The new cabinet has in its programme outlined numerous correct principles and aims related to higher quality and more effective civil service and entire public sector. The greatest challenge will be in implementing this in practice. A number of previous cabinets have aimed at beginning to suitably evaluate the impact of key decisions being made (by using cost and benefit analysis or other methods), but they never did manage to enable the impact evaluations performed since 2003, which quickly turned into an imitation of itself. The new government will also be unable to until each minister opts to not make key decisions if they are not based on a suitably performed impact evaluation. The lack of political demand for quality impact evaluations us no less of a problem than the lack of administrative capacity. Without establishing such “hygiene” in the cabinet’s work, it is hard to expect quality civil service work. And without high quality and effective operation on the part of the civil service, it is difficult to expect suitable decisions in reforming public service services and strengthening that which is called the welfare state.
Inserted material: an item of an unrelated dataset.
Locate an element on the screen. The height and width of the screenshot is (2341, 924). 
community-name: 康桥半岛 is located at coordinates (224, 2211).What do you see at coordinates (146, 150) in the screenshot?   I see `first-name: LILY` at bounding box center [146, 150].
The COVID-19 pandemic has significantly increased the role of the state in people’s lives, but whether in handling it, there will also be a respective increase in the state’s capacity to perform this role suitably is something that remains uncertain. What is clear though, is that for these matters, the cabinet and Seimas’ ruling coalition should dedicate their immediate focus, as soon as the “burning” crisis management questions are resolved. Private businesses have displayed through several crises now their ability to react flexibly and adapt to structural changes in the global economy. When the private sector is no longer bound by state-imposed restrictions, which are aimed at resolving the current crisis, we should allow competition to direct its efforts toward continuing to increase productivity and implementing innovations. Lithuanian state institutions should first take care of their own future DNA.